依存

 貴音と有栖は一緒にお風呂に入ってから、部屋でのんびりとする。

 お互いに寝巻きだが、まだ寝るには早い時間なので寝ることはない。

 有栖に抱きついて寝るようになってからの貴音は、自分の部屋じゃなくて、ほとんど有栖の部屋で過ごしている。

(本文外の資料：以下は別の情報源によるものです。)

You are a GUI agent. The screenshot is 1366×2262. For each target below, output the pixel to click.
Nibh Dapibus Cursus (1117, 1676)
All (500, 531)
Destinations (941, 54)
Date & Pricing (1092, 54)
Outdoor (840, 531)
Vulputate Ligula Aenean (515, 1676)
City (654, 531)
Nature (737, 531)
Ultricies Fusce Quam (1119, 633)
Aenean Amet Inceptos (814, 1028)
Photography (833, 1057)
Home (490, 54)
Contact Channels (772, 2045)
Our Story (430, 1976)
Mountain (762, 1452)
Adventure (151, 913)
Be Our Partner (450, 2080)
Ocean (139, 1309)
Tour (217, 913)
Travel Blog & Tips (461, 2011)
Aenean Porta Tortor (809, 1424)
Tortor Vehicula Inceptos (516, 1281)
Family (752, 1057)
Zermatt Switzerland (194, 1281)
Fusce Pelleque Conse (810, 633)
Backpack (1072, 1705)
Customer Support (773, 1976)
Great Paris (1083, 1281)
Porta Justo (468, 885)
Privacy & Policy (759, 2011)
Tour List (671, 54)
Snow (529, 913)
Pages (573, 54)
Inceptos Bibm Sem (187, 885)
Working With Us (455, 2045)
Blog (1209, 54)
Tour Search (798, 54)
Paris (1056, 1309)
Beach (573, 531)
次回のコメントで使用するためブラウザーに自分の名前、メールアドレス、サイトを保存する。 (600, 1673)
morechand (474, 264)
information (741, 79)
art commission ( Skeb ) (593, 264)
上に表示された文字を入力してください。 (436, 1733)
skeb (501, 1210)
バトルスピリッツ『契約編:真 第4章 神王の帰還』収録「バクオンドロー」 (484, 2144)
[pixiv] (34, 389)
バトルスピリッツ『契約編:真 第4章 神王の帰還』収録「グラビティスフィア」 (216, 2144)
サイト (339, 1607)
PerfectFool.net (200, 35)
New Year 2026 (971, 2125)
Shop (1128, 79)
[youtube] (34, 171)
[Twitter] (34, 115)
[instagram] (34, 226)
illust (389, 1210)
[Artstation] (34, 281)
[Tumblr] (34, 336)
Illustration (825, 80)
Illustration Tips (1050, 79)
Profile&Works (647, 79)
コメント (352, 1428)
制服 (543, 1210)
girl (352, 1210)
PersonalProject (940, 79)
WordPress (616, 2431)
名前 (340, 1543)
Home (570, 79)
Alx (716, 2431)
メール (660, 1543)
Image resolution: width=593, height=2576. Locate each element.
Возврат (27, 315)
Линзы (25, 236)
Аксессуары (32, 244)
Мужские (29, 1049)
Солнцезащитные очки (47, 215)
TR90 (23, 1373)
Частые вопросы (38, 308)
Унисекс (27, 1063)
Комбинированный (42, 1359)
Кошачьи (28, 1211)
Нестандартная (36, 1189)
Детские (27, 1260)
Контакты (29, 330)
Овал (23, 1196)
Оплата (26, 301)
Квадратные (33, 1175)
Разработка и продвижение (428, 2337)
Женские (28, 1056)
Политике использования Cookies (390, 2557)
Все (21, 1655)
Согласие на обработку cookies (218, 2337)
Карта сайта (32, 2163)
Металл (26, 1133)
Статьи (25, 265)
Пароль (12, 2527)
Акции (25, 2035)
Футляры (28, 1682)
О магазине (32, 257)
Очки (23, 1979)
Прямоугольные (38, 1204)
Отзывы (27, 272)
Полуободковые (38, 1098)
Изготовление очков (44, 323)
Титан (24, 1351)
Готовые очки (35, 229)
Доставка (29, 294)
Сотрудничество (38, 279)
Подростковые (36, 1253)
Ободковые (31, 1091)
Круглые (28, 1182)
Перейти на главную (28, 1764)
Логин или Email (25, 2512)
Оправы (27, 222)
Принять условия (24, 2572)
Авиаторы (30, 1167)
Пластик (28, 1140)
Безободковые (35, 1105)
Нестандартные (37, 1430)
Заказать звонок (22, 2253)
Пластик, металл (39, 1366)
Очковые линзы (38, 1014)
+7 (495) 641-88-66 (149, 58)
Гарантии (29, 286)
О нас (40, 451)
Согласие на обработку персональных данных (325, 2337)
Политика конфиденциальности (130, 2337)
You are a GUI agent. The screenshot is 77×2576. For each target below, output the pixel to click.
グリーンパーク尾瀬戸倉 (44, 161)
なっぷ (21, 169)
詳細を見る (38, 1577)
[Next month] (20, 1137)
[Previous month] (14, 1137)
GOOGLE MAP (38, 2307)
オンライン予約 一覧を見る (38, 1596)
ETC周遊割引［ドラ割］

 貴音の部屋だと有栖の写真が貼ってあるので、恥ずかしくて有栖はあまり行きたくないらしい。


「有栖は甘えん坊だったんだね」

「そうですね。兄さんに甘えることができるのは妹の特権です」


 有栖は本当に貴音から離れない。

 特に嫌とかはないが、貴音はここまで有栖が甘えてくるとは思っていなかった。

 こんな有栖を見て貴音は思ったことがある。

 それは自分に依存しているんじゃないか?

 家にいる時は一秒たりとも離れるとこはない。

 もちろんトイレや調理の時は離れたりするが、それ以外は抱きついている。

 もちろん貴音にとって嫌ではないが、今度は有栖の方が過剰に接してくる。

 有栖が貴音に依存したいと思っているのであれば依存させてあげるし、有栖が貴音に依存してほしいって言ったのであれば依存するだろう。


「アニメ見たいよー」


 有栖がこうするようになってから貴音はアニメを見ていない。

 全然長期間ではないのだが、毎日アニメを見ている貴音にとっては変な感じがする。


「ダメです。兄さんがアニメの女の子をまじまじと見たら私は嫉妬します」


 二次元にでも有栖は嫉妬していまうようだ。


「だからどうしてもアニメが見たいのであれば、私がいないとこで見てください」


 それって無理じゃないか? て貴音は思った。

 一緒に暮らしている以上、家では離れることはないだろう。

 自分の部屋に閉じ籠って見ることはできるが、有栖がこうなってしまったので、貴音が家で有栖から離れることはしない。

 だから家でアニメを見ることができない。

 有栖を優先するのは当たり前だが、少しアニメを見たいという気持ちがある。


「じゃあ、部屋で見てきていい?」


 本当は離れる気はないが、少しばかり聞いてみる。


「ダメに決まっているじゃないですか。兄さんと一緒にいれる時間が減るのは嫌です」


 やっぱり有栖は貴音に依存している。

 一日の半分以上は一緒にいるのだが、これ以上、一緒にいれる時間が減るのは嫌なようだ。


「じゃあ、一緒にゲームする?」

「いや、兄さん弱いからしないです」


 前にした時はボスの部屋にすらたどり着けなかった。

 だから有栖には貴音とゲームをするなんて選択肢はない。


「やることがない?」


 有栖は貴音のことを相当強く束縛をしている。

 普通だったら恋人にだってアニメを見せないなんてことはしないだろう。


「私と一緒にすることであれば、何だってしてもいいですよ」

「じゃあ、ゲームを……」

「却下です」


 何でもではない。


「兄さんは私とこうしているのは幸せじゃないですか?」


 貴音のことを覗きこむように聞いてくる有栖。


「幸せだよ。有栖がいるから彼女ほしいなんて思わないんだろうね」

「じゃあ、問題ないですよね」


 有栖は貴音の胸に顔を埋めた。

 そして自分の匂いをつけるかのように、全身を貴音に擦りつける。


「兄さん、頭撫でてください」

「わかった」


 貴音は有栖の頭を撫でる。

 頭を撫でられたことによって気持ちがいいのか、有栖の口から少し甘い声が漏れた。

 有栖は最愛の兄に抱きついて頭を撫でてもらっていることに幸せを感じている様子だ。

 有栖の頭の中はずっとこうしていたい気持ちでいっぱいなのだろう。


「何て言うか俺が抱き枕みたいだ」

「そうですね。でも、寝る時は兄さんが抱きつかないとダメですよ」


 未だに身体を擦りつけている有栖は、そんなことを言う。

 貴音が抱きついてしまったら寝てしまう恐れがあるために自分から抱きついているだけであって、本来は貴音に抱きついてもらいたい。

 抱きつかれた方が離れていかないという安心感があるからだ。

 可憐と付き合って自分から離れていく夢は、有栖にとって少しトラウマみたいになっている。

 きっと貴音と離れて寝たらあの夢を見てしまうだろう。


「俺に抱きつかれて寝るのそんなにいいの?」

「はい。幸せですよ」

「素直な有栖が可愛すぎる」


 貴音が素直に思ったことが口に出た。

 今までは照れ隠しで冷たい態度をとってしまった有栖だが、自分だけにデレるのだから有栖のことを可愛いと思っても不思議ではない。


「そう思ってくれるならずっと一緒にいましょうね」

「もちろん」


 貴音も有栖のことを抱きしめ、ずっと一緒にいる約束をした。